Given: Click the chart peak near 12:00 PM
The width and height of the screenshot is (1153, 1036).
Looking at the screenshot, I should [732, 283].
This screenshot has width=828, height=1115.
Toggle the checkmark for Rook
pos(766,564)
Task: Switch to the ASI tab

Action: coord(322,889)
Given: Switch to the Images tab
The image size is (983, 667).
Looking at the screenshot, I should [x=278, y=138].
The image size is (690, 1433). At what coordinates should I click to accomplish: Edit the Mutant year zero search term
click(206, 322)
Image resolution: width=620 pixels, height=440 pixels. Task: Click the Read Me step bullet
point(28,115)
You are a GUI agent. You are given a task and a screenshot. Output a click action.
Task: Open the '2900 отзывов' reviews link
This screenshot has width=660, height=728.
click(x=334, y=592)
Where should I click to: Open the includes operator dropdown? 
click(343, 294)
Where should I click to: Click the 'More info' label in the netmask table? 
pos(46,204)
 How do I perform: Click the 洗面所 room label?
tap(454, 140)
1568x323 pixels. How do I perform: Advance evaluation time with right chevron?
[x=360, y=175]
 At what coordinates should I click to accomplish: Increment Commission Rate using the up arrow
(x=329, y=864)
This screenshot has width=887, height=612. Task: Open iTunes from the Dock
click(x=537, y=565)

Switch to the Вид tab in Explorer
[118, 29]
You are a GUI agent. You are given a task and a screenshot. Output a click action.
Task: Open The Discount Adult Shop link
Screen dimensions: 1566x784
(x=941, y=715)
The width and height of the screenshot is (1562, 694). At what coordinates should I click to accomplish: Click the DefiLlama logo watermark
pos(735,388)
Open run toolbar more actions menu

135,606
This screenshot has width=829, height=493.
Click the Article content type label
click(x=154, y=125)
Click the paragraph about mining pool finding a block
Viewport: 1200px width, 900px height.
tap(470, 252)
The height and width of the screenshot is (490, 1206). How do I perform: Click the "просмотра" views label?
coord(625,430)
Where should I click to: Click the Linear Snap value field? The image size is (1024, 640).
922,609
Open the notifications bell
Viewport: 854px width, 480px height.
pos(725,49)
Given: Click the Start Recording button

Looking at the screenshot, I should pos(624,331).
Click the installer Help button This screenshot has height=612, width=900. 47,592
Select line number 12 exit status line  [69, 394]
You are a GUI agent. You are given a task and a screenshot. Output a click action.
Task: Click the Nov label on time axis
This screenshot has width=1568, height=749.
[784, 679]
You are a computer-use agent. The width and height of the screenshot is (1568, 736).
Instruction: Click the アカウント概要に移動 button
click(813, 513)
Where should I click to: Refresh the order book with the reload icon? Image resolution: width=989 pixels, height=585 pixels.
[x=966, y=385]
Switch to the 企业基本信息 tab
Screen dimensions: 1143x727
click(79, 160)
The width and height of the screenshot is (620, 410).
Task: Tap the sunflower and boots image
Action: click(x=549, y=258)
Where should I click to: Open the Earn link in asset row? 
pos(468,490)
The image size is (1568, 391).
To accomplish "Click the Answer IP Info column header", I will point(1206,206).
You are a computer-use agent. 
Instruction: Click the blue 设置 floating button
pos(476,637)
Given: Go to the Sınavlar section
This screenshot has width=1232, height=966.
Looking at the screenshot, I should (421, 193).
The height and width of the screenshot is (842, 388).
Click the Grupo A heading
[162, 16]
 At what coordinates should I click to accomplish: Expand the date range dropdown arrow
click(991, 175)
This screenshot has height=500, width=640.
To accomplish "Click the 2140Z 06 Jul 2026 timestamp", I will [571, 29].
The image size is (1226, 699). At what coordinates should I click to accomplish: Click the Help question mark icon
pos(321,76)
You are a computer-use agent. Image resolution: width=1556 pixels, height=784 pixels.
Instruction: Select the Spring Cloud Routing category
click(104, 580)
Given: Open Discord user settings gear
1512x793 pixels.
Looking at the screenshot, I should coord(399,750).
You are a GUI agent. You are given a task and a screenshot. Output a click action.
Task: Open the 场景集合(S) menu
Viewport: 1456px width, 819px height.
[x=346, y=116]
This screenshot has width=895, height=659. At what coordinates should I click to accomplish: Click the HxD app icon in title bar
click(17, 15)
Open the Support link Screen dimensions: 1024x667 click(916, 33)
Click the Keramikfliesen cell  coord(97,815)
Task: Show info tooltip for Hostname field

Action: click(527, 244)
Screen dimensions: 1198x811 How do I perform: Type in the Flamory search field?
......
*Written request:* Transcribe every entry above verbatim, with no changes to wording, spacing, or line order.

*Answer to this task:*
Given: Click the chart peak near 12:00 PM
The width and height of the screenshot is (1153, 1036).
Looking at the screenshot, I should [732, 283].
This screenshot has width=828, height=1115.
Toggle the checkmark for Rook
pos(766,564)
Task: Switch to the ASI tab

Action: coord(322,889)
Given: Switch to the Images tab
The image size is (983, 667).
Looking at the screenshot, I should [x=278, y=138].
The image size is (690, 1433). At what coordinates should I click to accomplish: Edit the Mutant year zero search term
click(206, 322)
Image resolution: width=620 pixels, height=440 pixels. Task: Click the Read Me step bullet
point(28,115)
You are a GUI agent. You are given a task and a screenshot. Output a click action.
Task: Open the '2900 отзывов' reviews link
This screenshot has width=660, height=728.
click(x=334, y=592)
Where should I click to: Open the includes operator dropdown? 
click(343, 294)
Where should I click to: Click the 'More info' label in the netmask table? 
pos(46,204)
 How do I perform: Click the 洗面所 room label?
tap(454, 140)
1568x323 pixels. How do I perform: Advance evaluation time with right chevron?
[x=360, y=175]
 At what coordinates should I click to accomplish: Increment Commission Rate using the up arrow
(x=329, y=864)
This screenshot has width=887, height=612. Task: Open iTunes from the Dock
click(x=537, y=565)

Switch to the Вид tab in Explorer
[118, 29]
You are a GUI agent. You are given a task and a screenshot. Output a click action.
Task: Open The Discount Adult Shop link
Screen dimensions: 1566x784
(x=941, y=715)
The width and height of the screenshot is (1562, 694). At what coordinates should I click to accomplish: Click the DefiLlama logo watermark
pos(735,388)
Open run toolbar more actions menu

135,606
This screenshot has width=829, height=493.
Click the Article content type label
click(x=154, y=125)
Click the paragraph about mining pool finding a block
Viewport: 1200px width, 900px height.
tap(470, 252)
The height and width of the screenshot is (490, 1206). How do I perform: Click the "просмотра" views label?
coord(625,430)
Where should I click to: Click the Linear Snap value field? The image size is (1024, 640).
922,609
Open the notifications bell
Viewport: 854px width, 480px height.
pos(725,49)
Given: Click the Start Recording button

Looking at the screenshot, I should pos(624,331).
Click the installer Help button This screenshot has height=612, width=900. 47,592
Select line number 12 exit status line  [69, 394]
You are a GUI agent. You are given a task and a screenshot. Output a click action.
Task: Click the Nov label on time axis
This screenshot has width=1568, height=749.
[784, 679]
You are a computer-use agent. The width and height of the screenshot is (1568, 736).
Instruction: Click the アカウント概要に移動 button
click(813, 513)
Where should I click to: Refresh the order book with the reload icon? Image resolution: width=989 pixels, height=585 pixels.
[x=966, y=385]
Switch to the 企业基本信息 tab
Screen dimensions: 1143x727
click(79, 160)
The width and height of the screenshot is (620, 410).
Task: Tap the sunflower and boots image
Action: click(x=549, y=258)
Where should I click to: Open the Earn link in asset row? 
pos(468,490)
The image size is (1568, 391).
To accomplish "Click the Answer IP Info column header", I will point(1206,206).
You are a computer-use agent. 
Instruction: Click the blue 设置 floating button
pos(476,637)
Given: Go to the Sınavlar section
This screenshot has width=1232, height=966.
Looking at the screenshot, I should (421, 193).
The height and width of the screenshot is (842, 388).
Click the Grupo A heading
[162, 16]
 At what coordinates should I click to accomplish: Expand the date range dropdown arrow
click(991, 175)
This screenshot has height=500, width=640.
To accomplish "Click the 2140Z 06 Jul 2026 timestamp", I will [571, 29].
The image size is (1226, 699). At what coordinates should I click to accomplish: Click the Help question mark icon
pos(321,76)
You are a computer-use agent. Image resolution: width=1556 pixels, height=784 pixels.
Instruction: Select the Spring Cloud Routing category
click(104, 580)
Given: Open Discord user settings gear
1512x793 pixels.
Looking at the screenshot, I should coord(399,750).
You are a GUI agent. You are given a task and a screenshot. Output a click action.
Task: Open the 场景集合(S) menu
Viewport: 1456px width, 819px height.
[x=346, y=116]
This screenshot has width=895, height=659. At what coordinates should I click to accomplish: Click the HxD app icon in title bar
click(17, 15)
Open the Support link Screen dimensions: 1024x667 click(916, 33)
Click the Keramikfliesen cell  coord(97,815)
Task: Show info tooltip for Hostname field

Action: click(527, 244)
Screen dimensions: 1198x811 How do I perform: Type in the Flamory search field?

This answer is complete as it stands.